What I don't understand is why Sutter thinks that you need erase, insert, and replace. I've always liked the way that "replace" is the only mutating operation you need on text. (I also didn't understand why Sutter felt that the (size_t, char) form worthy of a special case to avoid the (size_t, char) constructor. Why couldn't we just use a special-purpose iterator rather than insist on actually having a char[] to iterate over?)

It sounds odd to a Java developer, to hear someone campaigning for non-friend non-member functions. Almost like a call for a return to C programming. Dig the 70s-style global functions, baby! But when you look at the mess made of std::string, you can see the guy's point. And overloading and templates make it more a reasonably sensible proposition in C++. You could also do this with a mixin class, though, thanks to multiple implementation inheritance.

Welcome to C++, a Larry Wall world where there's more than one way to do it.

Why would you choose the globals over mixins? The one reason I can think of is that with a mixin, the implementor has to have the mixin available, and realize that the mixin would be useful. A global function is a global function.
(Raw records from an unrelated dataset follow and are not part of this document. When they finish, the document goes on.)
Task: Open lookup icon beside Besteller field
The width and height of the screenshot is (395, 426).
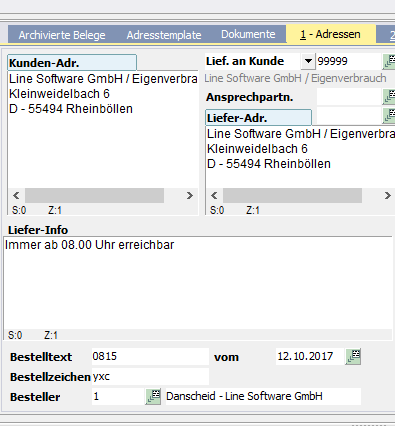Action: (x=153, y=397)
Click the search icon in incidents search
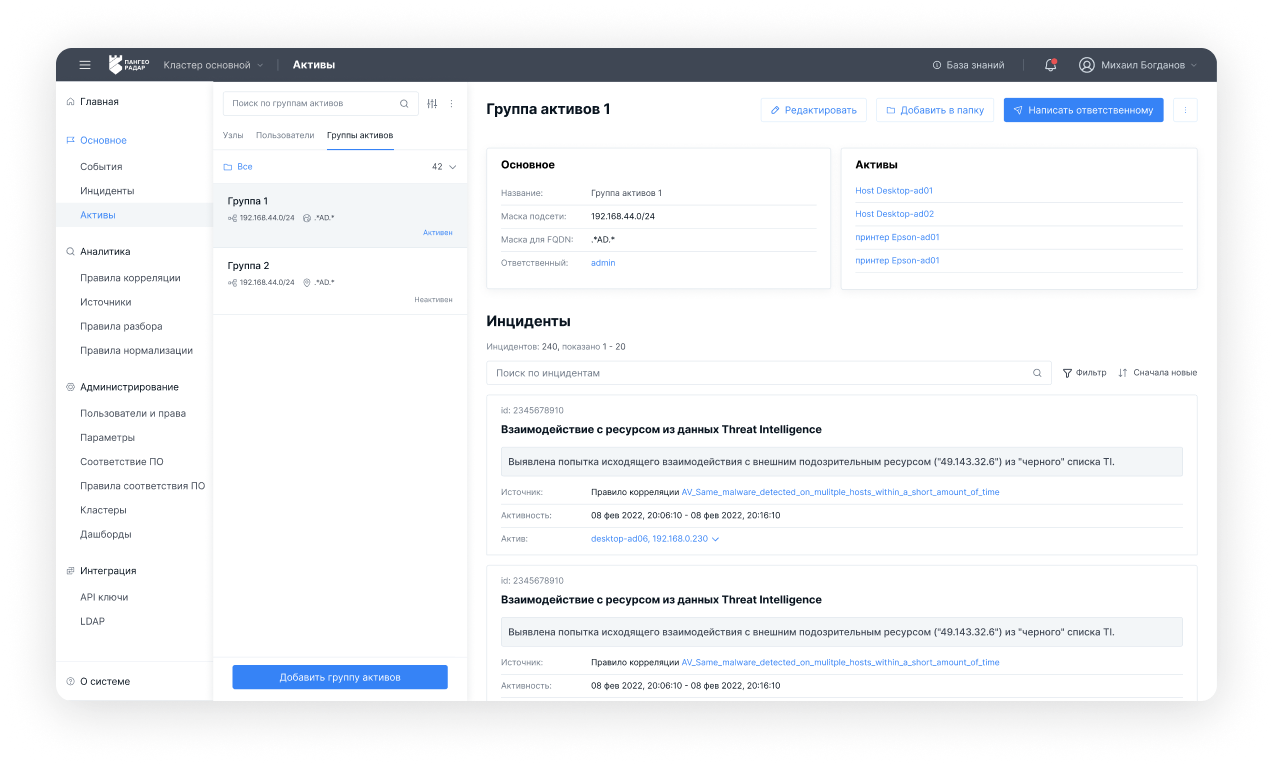The height and width of the screenshot is (765, 1273). click(x=1037, y=373)
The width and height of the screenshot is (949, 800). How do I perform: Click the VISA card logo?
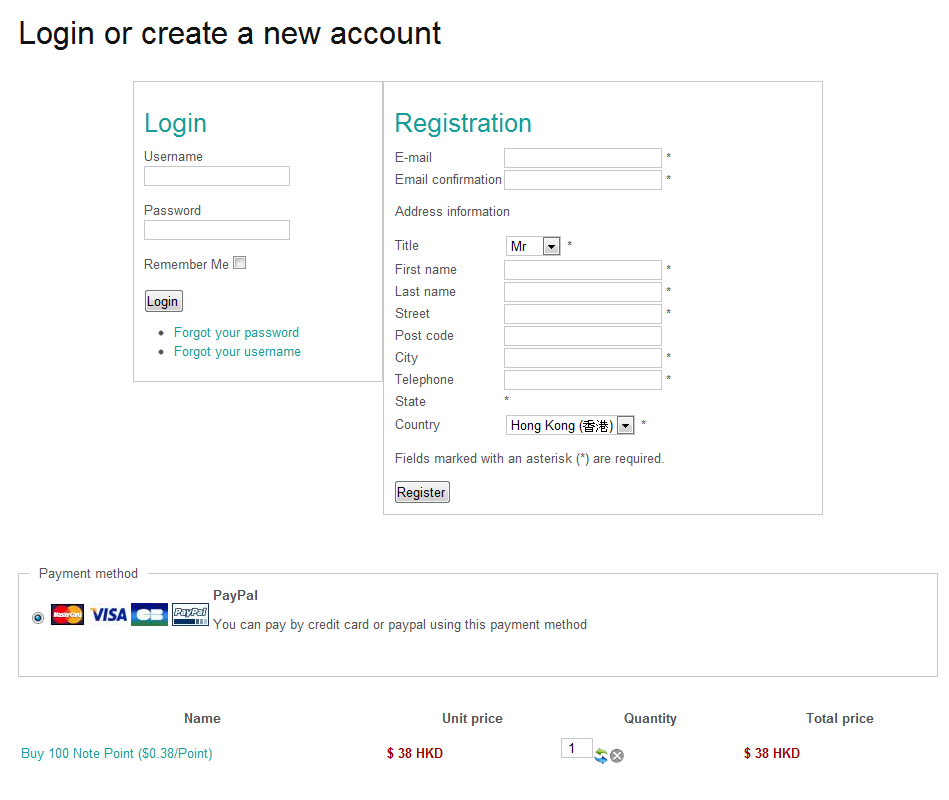(x=109, y=614)
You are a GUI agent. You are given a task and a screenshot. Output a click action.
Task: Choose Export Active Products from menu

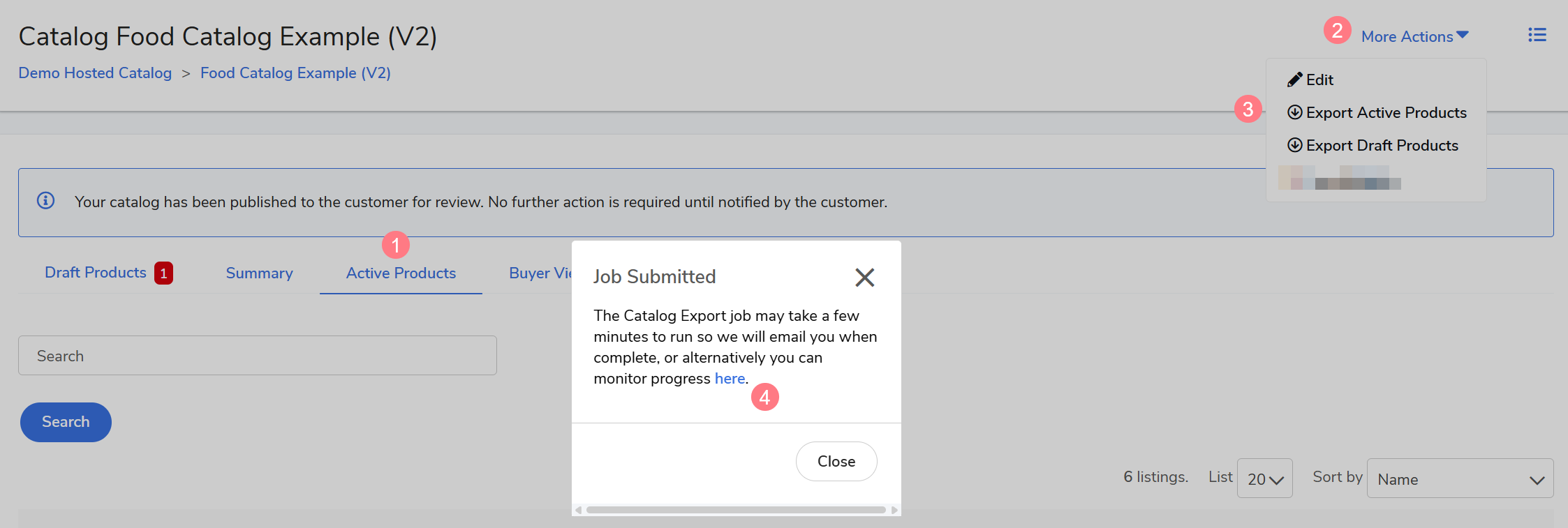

No invitation necessary.

I wonder how it's supposed to work in stuff other than standard collection classes, though? I'd like to see an example of a GUI program written in this maximally non-friend non-member style. What would it look like? Would it be useful?

In the meantime, I wish I could write define private member functions in C++ that I didn't declare as part of the class. Objective C++ lets me do this (because I don't have to declare the class all at once; I can have part of its declaration in the .mm file). In Java, I'd like a kind of static import (damn, they already used that name!) similar to Objective C categories where a non-instantiable class full of static methods can be imported, and the methods become available as if they were methods on the class of their first parameter. For example:

// StringExtras.java
class StringExtras {
public static int parseAsBase(String s, int base) { ... }
}

// C.java
import static StringExtras;
class C {
int m(String s) {
return s.parseAsBase(2);
}
}

Why does Objective C seem to have had so little influence, despite having a lot of useful ideas?

Anyway. What was I doing before I started ranting? Oh yes: I was talking about "Exceptional C++ Style". Interesting book. I'd like to see some more reflective books on C++. Those were the high points of this book. Puzzles bore me. Or worse, they frustrate me when I can't just fix the design flaw that gave rise to them.

[1. That paragraph used to end with the sentence "Something Sun's dtrace(1) developers don't appear to know". I was referring to an example of "Putting developer-defined DTrace probe points in an application", but Bryan Cantrill points out that "DTrace is written entirely in C; the libdtrace API is entirely an extern "C" API, and we don't support USDT probes in C++. (Due to regrettable restrictions around the extern "C" construct.) The C++ naming conventions therefore do not apply to us — and there is no such restriction around __ in the middle of C identifiers." If you check the C standard, you'll see he's right. I'm not sure why this is missing from annex C, "Compatibility", of the C++ standard. Anyway, my apologies to the dtrace(1) team.]